All of the entries are to be written out again verbatim.
Top of Available data
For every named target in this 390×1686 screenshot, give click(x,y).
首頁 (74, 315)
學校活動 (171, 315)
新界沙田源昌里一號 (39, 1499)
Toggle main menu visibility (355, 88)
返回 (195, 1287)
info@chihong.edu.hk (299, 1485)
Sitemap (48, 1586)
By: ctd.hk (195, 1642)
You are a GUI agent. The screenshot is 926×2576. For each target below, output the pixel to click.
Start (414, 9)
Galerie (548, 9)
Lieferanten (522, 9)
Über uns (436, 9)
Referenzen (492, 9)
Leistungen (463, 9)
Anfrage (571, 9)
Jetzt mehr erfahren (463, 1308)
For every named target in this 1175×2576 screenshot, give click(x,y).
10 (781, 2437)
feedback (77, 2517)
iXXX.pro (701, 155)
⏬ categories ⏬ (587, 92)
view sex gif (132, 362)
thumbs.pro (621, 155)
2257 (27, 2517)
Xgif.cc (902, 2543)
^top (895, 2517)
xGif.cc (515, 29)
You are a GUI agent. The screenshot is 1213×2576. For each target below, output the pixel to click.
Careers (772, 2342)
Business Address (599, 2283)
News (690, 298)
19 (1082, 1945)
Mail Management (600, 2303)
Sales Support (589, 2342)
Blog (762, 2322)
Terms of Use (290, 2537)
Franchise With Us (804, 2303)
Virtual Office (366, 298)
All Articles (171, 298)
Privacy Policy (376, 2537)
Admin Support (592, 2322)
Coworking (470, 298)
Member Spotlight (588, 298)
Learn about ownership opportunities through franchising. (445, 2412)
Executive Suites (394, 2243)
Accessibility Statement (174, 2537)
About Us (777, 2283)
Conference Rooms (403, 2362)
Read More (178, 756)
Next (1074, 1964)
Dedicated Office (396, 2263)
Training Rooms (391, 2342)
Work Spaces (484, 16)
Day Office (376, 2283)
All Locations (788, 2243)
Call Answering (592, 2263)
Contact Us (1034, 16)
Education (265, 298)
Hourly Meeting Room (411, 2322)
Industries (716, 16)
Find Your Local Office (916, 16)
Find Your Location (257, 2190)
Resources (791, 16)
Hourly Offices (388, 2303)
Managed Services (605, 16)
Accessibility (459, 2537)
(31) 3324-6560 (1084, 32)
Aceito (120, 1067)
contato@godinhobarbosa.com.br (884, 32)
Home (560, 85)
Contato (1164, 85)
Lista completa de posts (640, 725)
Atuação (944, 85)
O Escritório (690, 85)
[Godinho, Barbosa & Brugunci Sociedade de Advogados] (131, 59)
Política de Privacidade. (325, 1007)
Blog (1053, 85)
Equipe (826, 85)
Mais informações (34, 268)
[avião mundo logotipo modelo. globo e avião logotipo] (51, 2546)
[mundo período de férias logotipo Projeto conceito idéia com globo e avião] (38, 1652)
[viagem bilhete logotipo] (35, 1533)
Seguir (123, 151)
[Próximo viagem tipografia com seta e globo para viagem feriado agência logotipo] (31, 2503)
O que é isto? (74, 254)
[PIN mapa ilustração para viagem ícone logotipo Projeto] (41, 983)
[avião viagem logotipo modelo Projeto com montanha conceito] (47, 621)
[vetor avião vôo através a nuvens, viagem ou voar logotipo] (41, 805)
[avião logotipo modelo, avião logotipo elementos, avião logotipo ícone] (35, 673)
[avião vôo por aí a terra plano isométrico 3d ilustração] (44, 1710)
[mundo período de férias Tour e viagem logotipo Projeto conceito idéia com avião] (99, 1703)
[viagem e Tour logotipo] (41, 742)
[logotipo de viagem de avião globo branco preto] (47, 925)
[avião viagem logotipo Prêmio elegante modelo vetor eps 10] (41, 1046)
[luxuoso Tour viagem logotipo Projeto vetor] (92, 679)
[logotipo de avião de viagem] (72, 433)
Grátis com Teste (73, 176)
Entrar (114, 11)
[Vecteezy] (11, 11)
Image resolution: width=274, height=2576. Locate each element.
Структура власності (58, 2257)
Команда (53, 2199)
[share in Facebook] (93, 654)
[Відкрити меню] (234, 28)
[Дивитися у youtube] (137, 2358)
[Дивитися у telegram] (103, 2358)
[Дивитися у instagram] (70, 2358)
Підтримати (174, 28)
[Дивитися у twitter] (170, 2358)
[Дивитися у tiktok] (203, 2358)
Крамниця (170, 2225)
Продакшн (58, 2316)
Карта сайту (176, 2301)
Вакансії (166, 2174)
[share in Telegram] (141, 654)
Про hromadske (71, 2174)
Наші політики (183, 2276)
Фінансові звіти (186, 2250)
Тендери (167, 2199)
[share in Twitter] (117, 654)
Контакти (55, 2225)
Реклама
Bottom of Available data
- Solution to this task -
For every named target in this 390×1686 screenshot, give click(x,y).
首頁 (74, 315)
學校活動 (171, 315)
新界沙田源昌里一號 (39, 1499)
Toggle main menu visibility (355, 88)
返回 (195, 1287)
info@chihong.edu.hk (299, 1485)
Sitemap (48, 1586)
By: ctd.hk (195, 1642)
You are a GUI agent. The screenshot is 926×2576. For each target below, output the pixel to click.
Start (414, 9)
Galerie (548, 9)
Lieferanten (522, 9)
Über uns (436, 9)
Referenzen (492, 9)
Leistungen (463, 9)
Anfrage (571, 9)
Jetzt mehr erfahren (463, 1308)
For every named target in this 1175×2576 screenshot, give click(x,y).
10 (781, 2437)
feedback (77, 2517)
iXXX.pro (701, 155)
⏬ categories ⏬ (587, 92)
view sex gif (132, 362)
thumbs.pro (621, 155)
2257 (27, 2517)
Xgif.cc (902, 2543)
^top (895, 2517)
xGif.cc (515, 29)
You are a GUI agent. The screenshot is 1213×2576. For each target below, output the pixel to click.
Careers (772, 2342)
Business Address (599, 2283)
News (690, 298)
19 (1082, 1945)
Mail Management (600, 2303)
Sales Support (589, 2342)
Blog (762, 2322)
Terms of Use (290, 2537)
Franchise With Us (804, 2303)
Virtual Office (366, 298)
All Articles (171, 298)
Privacy Policy (376, 2537)
Admin Support (592, 2322)
Coworking (470, 298)
Member Spotlight (588, 298)
Learn about ownership opportunities through franchising. (445, 2412)
Executive Suites (394, 2243)
Accessibility Statement (174, 2537)
About Us (777, 2283)
Conference Rooms (403, 2362)
Read More (178, 756)
Next (1074, 1964)
Dedicated Office (396, 2263)
Training Rooms (391, 2342)
Work Spaces (484, 16)
Day Office (376, 2283)
All Locations (788, 2243)
Call Answering (592, 2263)
Contact Us (1034, 16)
Education (265, 298)
Hourly Meeting Room (411, 2322)
Industries (716, 16)
Find Your Local Office (916, 16)
Find Your Location (257, 2190)
Resources (791, 16)
Hourly Offices (388, 2303)
Managed Services (605, 16)
Accessibility (459, 2537)
(31) 3324-6560 (1084, 32)
Aceito (120, 1067)
contato@godinhobarbosa.com.br (884, 32)
Home (560, 85)
Contato (1164, 85)
Lista completa de posts (640, 725)
Atuação (944, 85)
O Escritório (690, 85)
[Godinho, Barbosa & Brugunci Sociedade de Advogados] (131, 59)
Política de Privacidade. (325, 1007)
Blog (1053, 85)
Equipe (826, 85)
Mais informações (34, 268)
[avião mundo logotipo modelo. globo e avião logotipo] (51, 2546)
[mundo período de férias logotipo Projeto conceito idéia com globo e avião] (38, 1652)
[viagem bilhete logotipo] (35, 1533)
Seguir (123, 151)
[Próximo viagem tipografia com seta e globo para viagem feriado agência logotipo] (31, 2503)
O que é isto? (74, 254)
[PIN mapa ilustração para viagem ícone logotipo Projeto] (41, 983)
[avião viagem logotipo modelo Projeto com montanha conceito] (47, 621)
[vetor avião vôo através a nuvens, viagem ou voar logotipo] (41, 805)
[avião logotipo modelo, avião logotipo elementos, avião logotipo ícone] (35, 673)
[avião vôo por aí a terra plano isométrico 3d ilustração] (44, 1710)
[mundo período de férias Tour e viagem logotipo Projeto conceito idéia com avião] (99, 1703)
[viagem e Tour logotipo] (41, 742)
[logotipo de viagem de avião globo branco preto] (47, 925)
[avião viagem logotipo Prêmio elegante modelo vetor eps 10] (41, 1046)
[luxuoso Tour viagem logotipo Projeto vetor] (92, 679)
[logotipo de avião de viagem] (72, 433)
Grátis com Teste (73, 176)
Entrar (114, 11)
[Vecteezy] (11, 11)
Image resolution: width=274, height=2576. Locate each element.
Структура власності (58, 2257)
Команда (53, 2199)
[share in Facebook] (93, 654)
[Відкрити меню] (234, 28)
[Дивитися у youtube] (137, 2358)
[Дивитися у telegram] (103, 2358)
[Дивитися у instagram] (70, 2358)
Підтримати (174, 28)
[Дивитися у twitter] (170, 2358)
[Дивитися у tiktok] (203, 2358)
Крамниця (170, 2225)
Продакшн (58, 2316)
Карта сайту (176, 2301)
Вакансії (166, 2174)
[share in Telegram] (141, 654)
Про hromadske (71, 2174)
Наші політики (183, 2276)
Фінансові звіти (186, 2250)
Тендери (167, 2199)
[share in Twitter] (117, 654)
Контакти (55, 2225)
Реклама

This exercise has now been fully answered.